The general structures of these associations have barely strayed since their popularization via a 1985 law passed in California. The historic roots of HOAs grew from the privatization of shared amenities in the wake of non-white integration into previously white-dominated spaces across the country.
Today, HOAs are typically nonprofit organizations run by an elected board of residents that holds community meetings and collects dues to maintain shared amenities like landscaping, pools, parking, and walkways. Development companies often write the initial rules and then transition control to an elected board of homeowners after completing most of the homes in a development.
What has evolved since the 1980s is a booming industry built around serving the management needs of these organizations.
While HOAs are meant to serve the collective benefit and interests of residents and their properties, some may fall into gray areas. A recent investigation into Colorado HOAs and their disappearing dues revealed that the companies tapped to manage these organizations are bestowed with the power to collect and manage large sums of money that belong to the community—and they aren't always accountable to the homeowners they purport to serve.
As more developers build HOAs into new housing communities, homebuyers are increasingly finding themselves tied to these associations. Read on to find where HOAs are most common in the U.S.—and why.
Associations that emerged to support HOAs claim Americans want to be a part of these organizations and have conducted polls suggesting homeowners are largely satisfied once they join HOAs with how their associations operate.
Conversely, developers say they appreciate HOAs because they allow for quality controls that safeguard a company's legacy in the communities it built long after it's moved on to construct the next.
The number of new homes built within HOAs has nearly tripled since 2009, to nearly 600,000 in 2021. The South and West continue to see the largest volume of new homes within HOAs, comprising nearly 90% of HOA-involved construction.

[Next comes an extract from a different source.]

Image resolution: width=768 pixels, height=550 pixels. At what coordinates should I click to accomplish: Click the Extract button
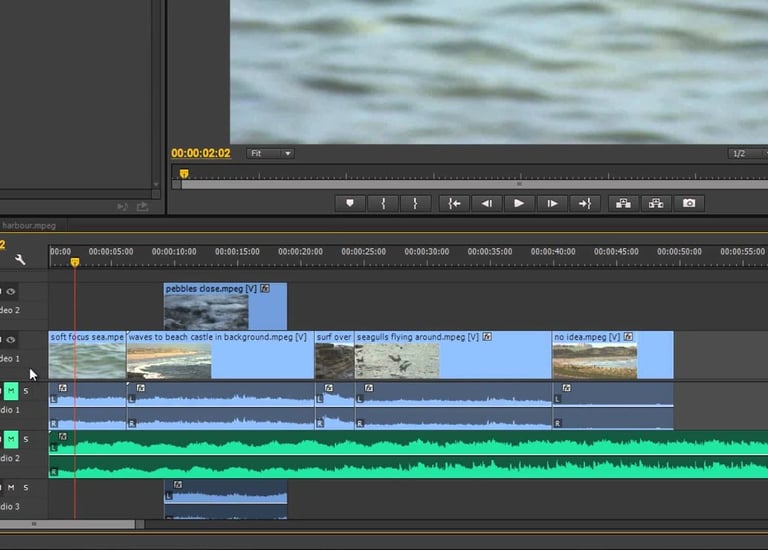[x=656, y=203]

In the Midwest, only about 55,000 homes were built within HOAs, and the Northeast trails behind at about 20,000. The prevalence of HOAs in the South and West have resulted in some state lawmakers introducing bills to allow HOAs to be regulated.
In Texas, for example, the legislature passed laws last year that will, among many other things, create a central database of HOAs in the state for the first time and cap fees that can be charged to potential homebuyers when they request info about the financial standing of a specific HOA. These bills were pushed and supported by a contingent of homeowners and real estate agents and authored by a bipartisan duo of state legislators. Laws regulating these organizations, however, are few and far between.
About 16% more homes built for sale by developers in 2021 were part of an HOA compared with 2009. It's a proportion that's ticked upwards nearly twice as fast as it has for homes built by the owner.
Historical data reveals that whether a newly built home is governed by an HOA greatly depends on which stakeholders are involved at the time of home construction. Only about 1 in 5 people who build their own homes choose to be a part of an HOA by locating their home in a private community or initiating a new association.
But when a developer is planning a community with the potential for hundreds of homes, they are incentivized to maintain a high standard of care across each and every property seeing as they eventually aim to sell each home at a profit. And fluctuating housing demand means it could take years or decades to completely fill out a development.